Today, the United States Supreme Court ruled against the right of employees to file class action suits if they signed arbitration agreements conditional to employment. The decision now limits the pursuit of legal remedy, in these cases, to single worker arbitration. This brings a course change that sets the pendulum back toward the employer advantage in cases of workplace violations. This reflects the new shift in philosophy towards a more conservative approach to labor issues.
Justice Neil Gorsuch wrote:
The respective merits of class actions and private arbitration as means of enforcing the law are questions constitutionally entrusted not to the courts to decide but to the policy-makers in the political branches where those questions remain hotly contested. pp. 28, https://www.supremecourt.gov/opinions/17pdf/16-285_q8l1.pdf
The inevitable result of today’s decision will be the underenforcement of federal and state statutes designed to advance the well-being of vulnerable workers.

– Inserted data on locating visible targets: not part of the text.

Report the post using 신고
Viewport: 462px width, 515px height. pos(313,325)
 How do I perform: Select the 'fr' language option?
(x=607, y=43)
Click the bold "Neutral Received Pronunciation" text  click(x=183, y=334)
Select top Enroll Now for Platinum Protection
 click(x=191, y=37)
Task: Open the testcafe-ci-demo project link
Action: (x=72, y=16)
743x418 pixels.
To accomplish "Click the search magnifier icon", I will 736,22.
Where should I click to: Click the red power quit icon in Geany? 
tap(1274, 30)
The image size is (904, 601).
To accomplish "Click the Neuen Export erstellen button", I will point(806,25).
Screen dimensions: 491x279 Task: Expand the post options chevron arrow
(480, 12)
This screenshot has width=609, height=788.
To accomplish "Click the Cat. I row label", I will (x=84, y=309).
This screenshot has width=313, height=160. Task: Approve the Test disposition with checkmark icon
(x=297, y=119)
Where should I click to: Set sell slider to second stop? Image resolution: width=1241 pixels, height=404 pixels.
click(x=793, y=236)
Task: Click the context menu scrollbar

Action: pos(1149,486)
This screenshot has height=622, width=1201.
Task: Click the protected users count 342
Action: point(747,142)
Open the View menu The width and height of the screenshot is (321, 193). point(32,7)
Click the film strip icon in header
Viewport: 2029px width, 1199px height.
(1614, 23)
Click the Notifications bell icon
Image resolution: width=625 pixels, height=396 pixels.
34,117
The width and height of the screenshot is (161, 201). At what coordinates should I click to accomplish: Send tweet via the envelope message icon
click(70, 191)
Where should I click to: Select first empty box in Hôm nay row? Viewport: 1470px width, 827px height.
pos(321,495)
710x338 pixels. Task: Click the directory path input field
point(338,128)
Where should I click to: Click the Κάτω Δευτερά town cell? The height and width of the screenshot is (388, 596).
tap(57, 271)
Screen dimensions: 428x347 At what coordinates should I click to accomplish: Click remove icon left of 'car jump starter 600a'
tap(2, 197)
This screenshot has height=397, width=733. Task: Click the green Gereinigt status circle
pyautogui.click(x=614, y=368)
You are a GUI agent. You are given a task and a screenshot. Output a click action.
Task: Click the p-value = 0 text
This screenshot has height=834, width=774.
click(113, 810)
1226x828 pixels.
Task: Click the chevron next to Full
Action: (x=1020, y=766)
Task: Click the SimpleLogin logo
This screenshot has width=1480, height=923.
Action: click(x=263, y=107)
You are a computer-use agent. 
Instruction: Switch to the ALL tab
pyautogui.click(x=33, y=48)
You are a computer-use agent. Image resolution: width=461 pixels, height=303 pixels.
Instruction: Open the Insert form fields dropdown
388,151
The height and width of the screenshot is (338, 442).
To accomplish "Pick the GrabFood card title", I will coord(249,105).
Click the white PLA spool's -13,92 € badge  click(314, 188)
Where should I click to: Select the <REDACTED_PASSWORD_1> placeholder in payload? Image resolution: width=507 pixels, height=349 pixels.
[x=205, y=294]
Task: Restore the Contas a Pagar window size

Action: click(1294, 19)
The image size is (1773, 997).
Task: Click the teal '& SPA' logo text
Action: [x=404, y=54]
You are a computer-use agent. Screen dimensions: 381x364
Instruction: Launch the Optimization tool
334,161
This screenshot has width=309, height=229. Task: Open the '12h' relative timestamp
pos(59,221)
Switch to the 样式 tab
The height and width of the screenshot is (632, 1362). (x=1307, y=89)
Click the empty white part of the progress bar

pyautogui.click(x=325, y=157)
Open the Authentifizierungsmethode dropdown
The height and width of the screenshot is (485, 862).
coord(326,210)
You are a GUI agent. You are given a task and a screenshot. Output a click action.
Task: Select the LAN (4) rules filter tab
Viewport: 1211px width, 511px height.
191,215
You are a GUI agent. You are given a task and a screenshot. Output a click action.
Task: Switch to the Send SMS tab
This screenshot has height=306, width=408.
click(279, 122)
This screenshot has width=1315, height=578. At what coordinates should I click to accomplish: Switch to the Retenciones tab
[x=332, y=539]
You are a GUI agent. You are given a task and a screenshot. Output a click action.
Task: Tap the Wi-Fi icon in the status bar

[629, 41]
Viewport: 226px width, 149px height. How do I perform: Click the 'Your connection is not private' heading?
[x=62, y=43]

The protections afforded by class action representation change. The increase in right to work legislation‘s march through the last decade will see workplace disputes handled differently under this decision. While Taft-Hartley addresses the collective bargaining as a whole, it does not address arbitration, so arbitration was not addressed.
How does this affect Pagan workers? Religiously intolerant workplaces gain an additional layer of protection against concerns as individual hearings and increased financial burden for recourse. Since hearing are private in arbitration, you lose the resource available from open hearings. In conservative workplaces, this bodes a tougher fight for the livelihood of many.